After the intermission, Carr let his backcourt mate Tyrese Hunter take the wheel. In his best offensive performance since early January, the 6-0 guard showed impressive burst attacking the basket and knocked down three perimeter jumpers. Behind Hunter, Carr and Sir’Jabari Rice, the Longhorns shredded the Musketeers’ defense, combining for 53 points. Good luck beating Texas when its guard corps clicks like that.

But as impressive as its offense was, its defense might’ve been even better. Xavier entered the contest as the eight best offense in the country, but it wilted against Texas’ discipline and physicality. The Longhorns harassed their opponent all night with sound ball screen defense and aggressive pressure. For instance, just look at Xavier’s turnovers compared (12) to its assists (12). The Musketeers assist on 64.1 percent of their made field goals (the sixth highest rate nationally). That number dipped to 42.8 percent against Texas.
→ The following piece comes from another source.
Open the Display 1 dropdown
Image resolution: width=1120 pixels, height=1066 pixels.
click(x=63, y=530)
Rodney Terry probably won’t have that interim tag for much longer.

—Riley Davis

Trimming the Ivy

Well, Princeton, it was fun. 

The Tigers’ Cinderella run ended last night as Creighton pulled away late in an 86-75 win. Trey Alexander and Baylor Scheierman buoyed the Bluejays with scorching 3-point shooting, hitting eight of their 14 attempts from long distance. However, Ryan Nembhard made their lives much easier — the floor leader consistently created open looks for his teammates, picking apart Princteon’s zone and dishing out eight dimes. 

And, of course, Ryan Kalkbrenner was brilliant. The Tigers struggled containing the 7-footer, who scored 22 points on a hyper-efficient 9-of-12 from the floor.
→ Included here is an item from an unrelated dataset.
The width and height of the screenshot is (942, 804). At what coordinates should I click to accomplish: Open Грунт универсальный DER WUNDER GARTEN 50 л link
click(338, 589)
Nevertheless, it’s tough to criticize Princeton’s effort. Tournament hero Ryan Langborg again chipped in big-time shots. The 6-4 guard screamed off of pin-downs, draining triples from well beyond the arc. Then, there’s Tosan Evbuomwan. One of the game’s most unique players put on another show. The point chipped in 24 points, nine assists and six boards. He also flashed his exceptional handle on more than one occasion.

Should Evbuomwan enter the transfer portal, he’ll have no shortage of suitors. Hopefully, academics won’t be too big of an issue.

—Riley Davis

Miami dismisses top-seeded Houston with ease

For the second consecutive year, Miami is dancing its way into the Elite Eight, an accomplishment the Hurricanes had never accomplished prior to last season.
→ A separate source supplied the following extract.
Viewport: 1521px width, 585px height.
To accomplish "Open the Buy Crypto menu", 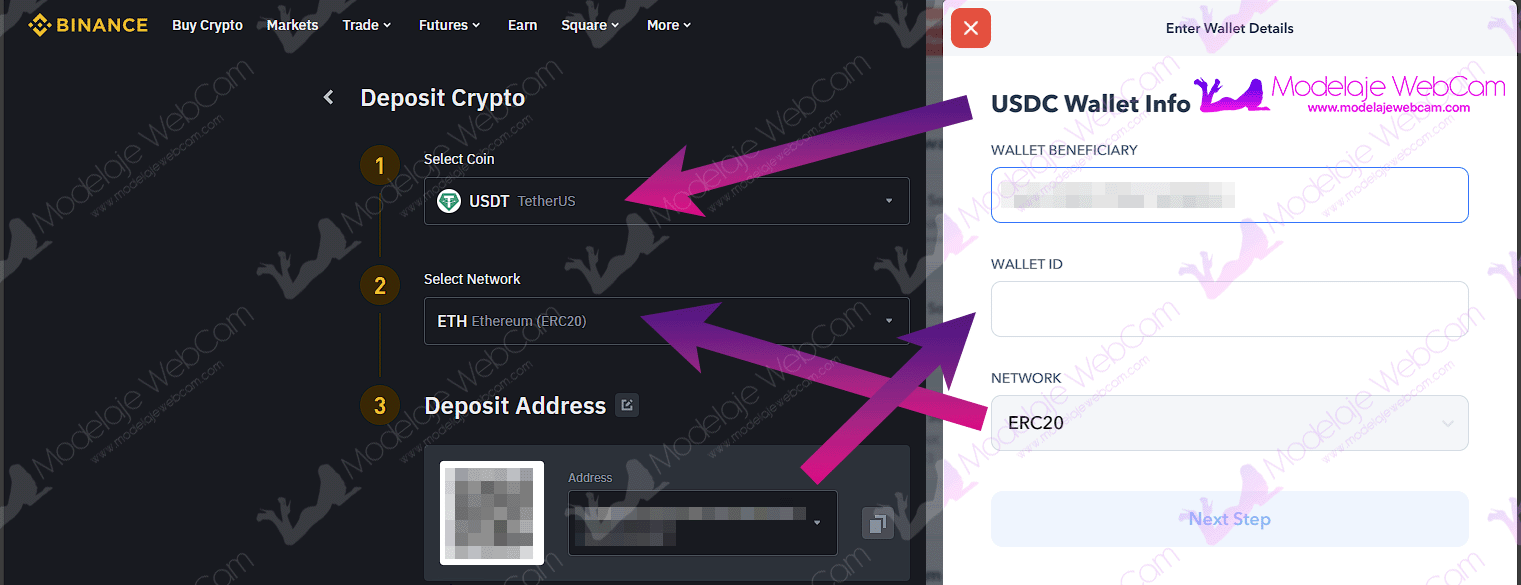I will (x=207, y=25).
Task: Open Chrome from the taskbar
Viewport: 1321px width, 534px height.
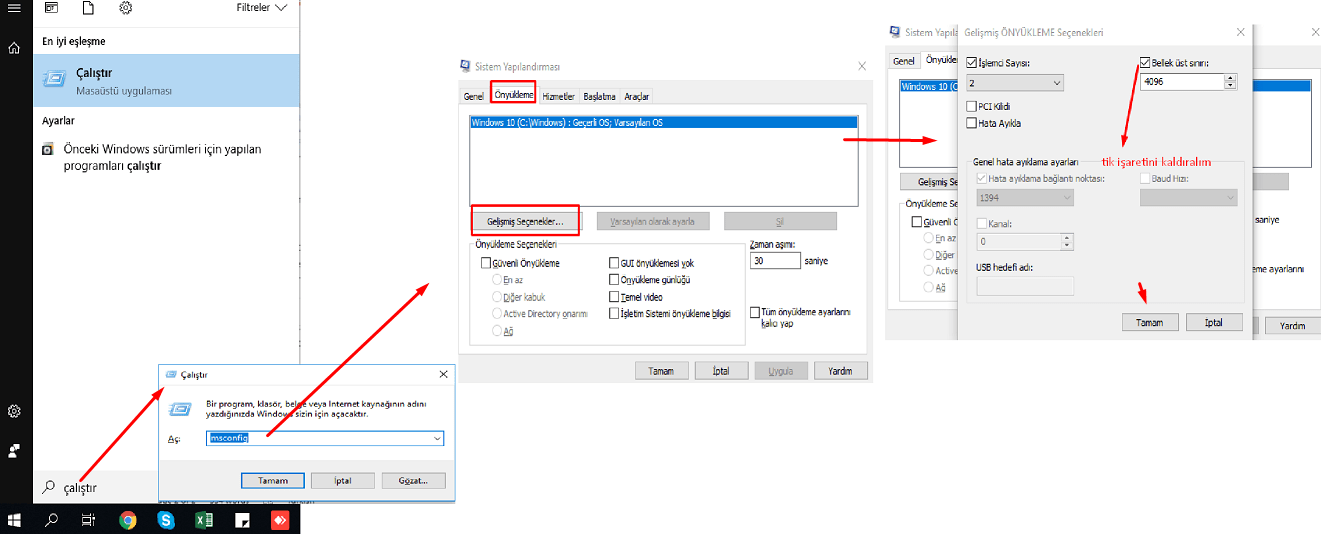Action: [128, 520]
Friday’s performance was arguably the biggest win in recent Miami program history.

Houston entered the evening as one of two remaining 1-seeds in the tournament at 33-3. Miami punched early and never looked back, though. After the Cougars pulled ahead 23-22 with nine minutes to play in the first half, they were outscored by 15 points the rest of the way.

The main flurry came midway through the second half. As soon as Houston gathered its composure, Miami responded with a 16-2 scoring run to go up 70-53 with less than 10 minutes to go. Nijel Pack pocketed a trio of 3-pointers in a span of 130 seconds while Jordan Miller and Wooga Poplar added triples themselves to put the game out of reach. 

Pack earned a smooch from coach Jim Larranaga in the postgame after a masterful Sweet 16 performance, dropping 26 points on 7-of-10 3-point shooting against one of the country’s premier defenses.